### The task
Filter the entries, keeping every line with the string "Total".

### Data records

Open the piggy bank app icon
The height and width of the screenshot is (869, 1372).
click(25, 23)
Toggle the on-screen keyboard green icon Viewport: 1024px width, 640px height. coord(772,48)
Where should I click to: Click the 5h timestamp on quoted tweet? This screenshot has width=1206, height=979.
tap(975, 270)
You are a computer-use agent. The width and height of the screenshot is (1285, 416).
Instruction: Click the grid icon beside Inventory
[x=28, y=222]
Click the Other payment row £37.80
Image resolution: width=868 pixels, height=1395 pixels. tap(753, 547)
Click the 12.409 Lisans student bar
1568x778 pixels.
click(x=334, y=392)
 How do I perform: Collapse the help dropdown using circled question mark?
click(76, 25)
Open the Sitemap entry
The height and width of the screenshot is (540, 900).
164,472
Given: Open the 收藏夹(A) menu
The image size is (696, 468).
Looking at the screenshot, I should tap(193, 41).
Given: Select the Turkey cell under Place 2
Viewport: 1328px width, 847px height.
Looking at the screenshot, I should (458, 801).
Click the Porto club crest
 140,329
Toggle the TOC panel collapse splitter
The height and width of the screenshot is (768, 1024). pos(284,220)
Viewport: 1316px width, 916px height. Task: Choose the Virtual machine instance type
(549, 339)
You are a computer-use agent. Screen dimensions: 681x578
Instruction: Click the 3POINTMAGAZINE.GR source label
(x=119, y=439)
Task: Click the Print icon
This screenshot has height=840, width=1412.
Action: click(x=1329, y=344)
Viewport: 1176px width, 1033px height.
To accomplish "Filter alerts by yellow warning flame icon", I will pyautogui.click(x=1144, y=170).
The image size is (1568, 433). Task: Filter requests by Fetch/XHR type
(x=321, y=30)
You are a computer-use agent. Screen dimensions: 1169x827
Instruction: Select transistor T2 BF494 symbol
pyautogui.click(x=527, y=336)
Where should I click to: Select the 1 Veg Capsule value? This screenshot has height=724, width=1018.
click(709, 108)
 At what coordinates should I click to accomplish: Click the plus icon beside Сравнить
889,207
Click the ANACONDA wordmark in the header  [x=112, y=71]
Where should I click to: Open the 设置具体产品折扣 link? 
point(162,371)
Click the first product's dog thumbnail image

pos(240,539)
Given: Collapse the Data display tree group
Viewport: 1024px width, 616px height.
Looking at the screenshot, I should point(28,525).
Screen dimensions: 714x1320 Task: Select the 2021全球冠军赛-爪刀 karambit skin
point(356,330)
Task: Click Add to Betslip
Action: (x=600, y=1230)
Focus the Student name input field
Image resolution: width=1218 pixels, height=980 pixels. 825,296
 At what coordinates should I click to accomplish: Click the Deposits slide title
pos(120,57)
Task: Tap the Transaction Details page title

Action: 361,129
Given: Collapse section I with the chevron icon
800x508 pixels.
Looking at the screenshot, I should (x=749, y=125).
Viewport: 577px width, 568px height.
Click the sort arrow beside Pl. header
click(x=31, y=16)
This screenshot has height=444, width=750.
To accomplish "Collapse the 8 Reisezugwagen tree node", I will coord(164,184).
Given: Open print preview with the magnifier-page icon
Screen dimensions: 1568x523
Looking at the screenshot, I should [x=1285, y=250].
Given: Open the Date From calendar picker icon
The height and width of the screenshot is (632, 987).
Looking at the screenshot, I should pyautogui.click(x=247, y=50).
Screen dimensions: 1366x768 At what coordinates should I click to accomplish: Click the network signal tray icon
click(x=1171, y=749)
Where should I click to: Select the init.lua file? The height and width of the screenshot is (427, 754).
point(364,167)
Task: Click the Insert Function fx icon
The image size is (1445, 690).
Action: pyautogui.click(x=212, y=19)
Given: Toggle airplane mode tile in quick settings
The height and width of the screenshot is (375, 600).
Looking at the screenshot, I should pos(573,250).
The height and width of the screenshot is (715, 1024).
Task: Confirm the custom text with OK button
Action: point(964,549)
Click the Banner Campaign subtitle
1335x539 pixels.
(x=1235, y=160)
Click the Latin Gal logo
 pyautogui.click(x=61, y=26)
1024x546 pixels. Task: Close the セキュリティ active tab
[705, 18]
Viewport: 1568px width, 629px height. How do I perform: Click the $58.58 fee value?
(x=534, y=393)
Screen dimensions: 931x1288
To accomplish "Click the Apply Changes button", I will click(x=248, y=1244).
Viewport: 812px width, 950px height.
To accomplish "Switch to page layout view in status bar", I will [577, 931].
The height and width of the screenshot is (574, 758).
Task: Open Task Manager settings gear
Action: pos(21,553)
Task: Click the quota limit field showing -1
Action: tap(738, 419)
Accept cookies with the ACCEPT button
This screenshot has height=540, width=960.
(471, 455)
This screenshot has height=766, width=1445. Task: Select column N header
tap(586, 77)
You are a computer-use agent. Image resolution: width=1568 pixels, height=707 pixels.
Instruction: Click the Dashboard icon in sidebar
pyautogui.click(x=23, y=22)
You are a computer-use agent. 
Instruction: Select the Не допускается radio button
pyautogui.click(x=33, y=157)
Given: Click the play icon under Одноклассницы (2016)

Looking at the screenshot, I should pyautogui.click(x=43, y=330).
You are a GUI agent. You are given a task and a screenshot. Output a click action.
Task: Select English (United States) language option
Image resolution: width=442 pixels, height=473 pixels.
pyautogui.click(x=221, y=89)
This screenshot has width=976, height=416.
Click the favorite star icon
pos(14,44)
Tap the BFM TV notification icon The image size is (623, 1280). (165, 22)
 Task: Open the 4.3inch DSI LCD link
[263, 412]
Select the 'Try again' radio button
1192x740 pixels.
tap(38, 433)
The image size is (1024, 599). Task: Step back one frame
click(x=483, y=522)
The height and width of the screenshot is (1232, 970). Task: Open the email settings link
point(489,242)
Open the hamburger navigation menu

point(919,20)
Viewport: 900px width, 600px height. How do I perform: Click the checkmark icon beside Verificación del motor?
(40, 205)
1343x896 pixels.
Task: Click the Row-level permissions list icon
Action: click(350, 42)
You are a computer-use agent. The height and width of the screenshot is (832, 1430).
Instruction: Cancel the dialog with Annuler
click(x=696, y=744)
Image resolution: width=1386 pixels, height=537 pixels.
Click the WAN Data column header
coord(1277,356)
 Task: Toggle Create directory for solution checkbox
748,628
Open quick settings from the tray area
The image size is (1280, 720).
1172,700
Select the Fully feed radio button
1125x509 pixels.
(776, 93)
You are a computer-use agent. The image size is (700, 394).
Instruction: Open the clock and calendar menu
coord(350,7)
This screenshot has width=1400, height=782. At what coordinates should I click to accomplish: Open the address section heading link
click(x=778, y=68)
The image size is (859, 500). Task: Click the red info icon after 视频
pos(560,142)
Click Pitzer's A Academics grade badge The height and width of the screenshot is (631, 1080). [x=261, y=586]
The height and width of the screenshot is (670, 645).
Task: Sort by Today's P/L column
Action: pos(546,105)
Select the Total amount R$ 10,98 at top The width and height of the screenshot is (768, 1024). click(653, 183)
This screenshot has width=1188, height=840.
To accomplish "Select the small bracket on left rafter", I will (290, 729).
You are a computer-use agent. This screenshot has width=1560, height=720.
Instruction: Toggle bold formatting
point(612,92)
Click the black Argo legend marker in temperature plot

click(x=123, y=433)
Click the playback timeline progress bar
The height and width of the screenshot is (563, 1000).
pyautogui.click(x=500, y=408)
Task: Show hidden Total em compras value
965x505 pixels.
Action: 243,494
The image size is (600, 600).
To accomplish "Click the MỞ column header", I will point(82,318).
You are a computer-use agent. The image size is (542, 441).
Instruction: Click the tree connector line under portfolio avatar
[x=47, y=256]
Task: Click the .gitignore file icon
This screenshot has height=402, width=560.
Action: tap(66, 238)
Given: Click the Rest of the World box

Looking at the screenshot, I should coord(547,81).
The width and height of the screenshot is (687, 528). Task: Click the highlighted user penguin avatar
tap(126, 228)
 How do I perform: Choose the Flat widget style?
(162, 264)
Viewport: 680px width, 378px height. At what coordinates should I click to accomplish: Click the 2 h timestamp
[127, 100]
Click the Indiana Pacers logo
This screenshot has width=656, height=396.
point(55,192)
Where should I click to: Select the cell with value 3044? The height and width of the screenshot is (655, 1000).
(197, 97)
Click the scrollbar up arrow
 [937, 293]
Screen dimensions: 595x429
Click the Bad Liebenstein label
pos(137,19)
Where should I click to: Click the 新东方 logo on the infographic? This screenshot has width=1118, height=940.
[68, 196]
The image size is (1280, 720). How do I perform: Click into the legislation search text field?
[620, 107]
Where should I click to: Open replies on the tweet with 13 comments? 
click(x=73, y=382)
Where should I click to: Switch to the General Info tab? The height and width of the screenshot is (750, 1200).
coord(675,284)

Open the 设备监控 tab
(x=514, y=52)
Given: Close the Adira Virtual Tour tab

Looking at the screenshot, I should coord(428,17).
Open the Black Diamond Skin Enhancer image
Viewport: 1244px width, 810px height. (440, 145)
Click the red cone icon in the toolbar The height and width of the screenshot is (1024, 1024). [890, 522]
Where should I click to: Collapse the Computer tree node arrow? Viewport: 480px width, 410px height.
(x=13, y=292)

### Solution for this problem
Select the Total amount R$ 10,98 at top The width and height of the screenshot is (768, 1024). click(653, 183)
Task: Show hidden Total em compras value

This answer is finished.